Top of Source text
A team of researchers in Switzerland and Italy evaluated whether PIRA is associated with accelerated brain atrophy, as assessed with an MRI, in adults with relapsing forms of MS. They also investigated whether the pace and pattern of brain volume loss in patients with PIRA are distinct from those in patients with relapse-associated worsening.
The researchers retrospectively analyzed demographic, clinical, and brain MRI data of 516 RMS patients (348 women and 168 men) who were participating in the multi-center, observational Swiss Multiple Sclerosis Cohort study. The data were collected between January 2012 and September 2019.
The selected patients had regular clinical follow-up and at least two brain MRI scans suitable for brain volume analysis. Their mean age was 41.4 years and they had mild disability, as assessed with the Expanded Disability Status Scale score (EDSS).
Patients were followed for a median of 3.2 years and each had a median of four suitable brain scans. They were divided based on the occurrence of either PIRA, clinical relapses, both, or none.
PIRA was defined as an episode of six-month confirmed disability progression, measured as a sustained increase in EDSS scores, with no relapse during the 90 days before the EDSS increase and during the subsequent six-month confirmation period.
During follow-up, most patients (64.7%) remained clinically stable, 122 patients (23.6%) experienced at least one relapse (irrespective of whether it was linked to confirmed disability progression) but no PIRA, 46 patients (8.9%) experienced PIRA alone, and 14 patients (2.7%) both PIRA and relapse activity.
Bottom of Source text
● **Your instructions**:
In the MS study text, which patient groups are reported for the follow-up period, and what percentage of patients fell into each? You won't need the material for this.
Top of Given material
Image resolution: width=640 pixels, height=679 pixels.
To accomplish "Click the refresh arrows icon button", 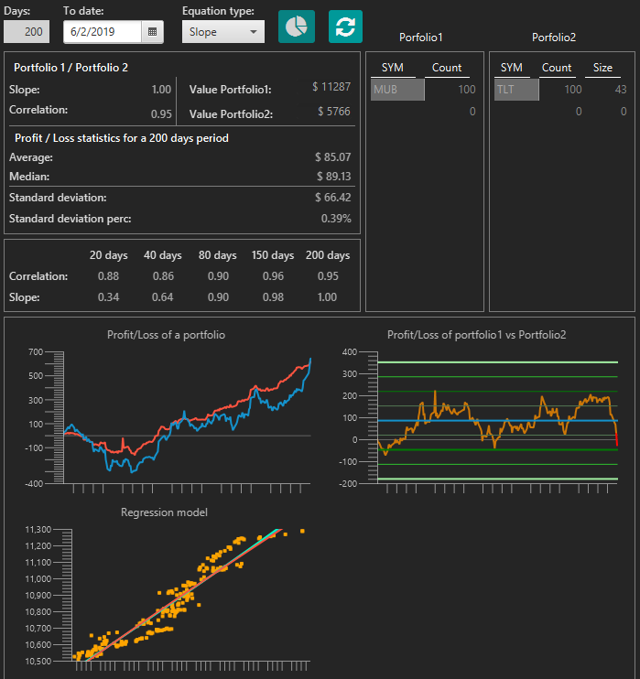I will point(345,27).
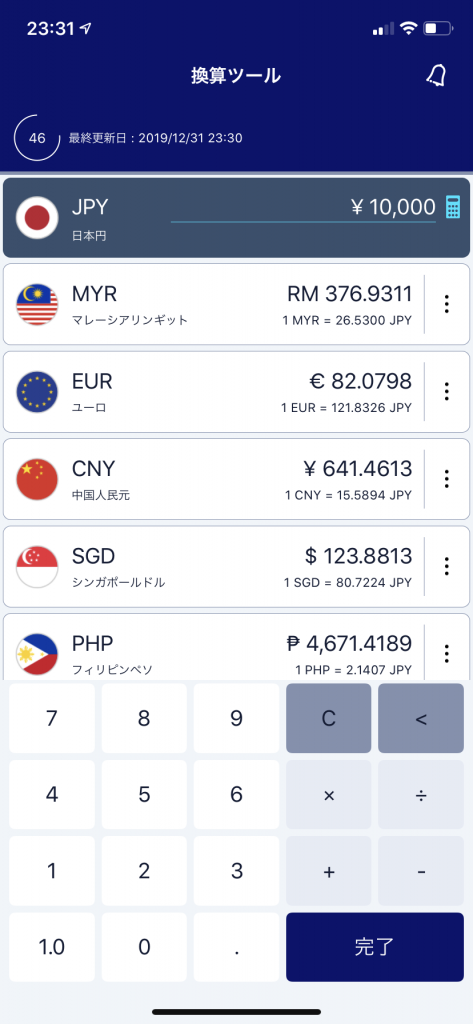
Task: Open more options for CNY row
Action: (447, 479)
Bottom of Given material
● **Task output**:
- Remained clinically stable: 64.7%
- At least one relapse but no PIRA: 23.6% (122 patients)
- PIRA alone: 8.9% (46 patients)
- Both PIRA and relapse activity: 2.7% (14 patients)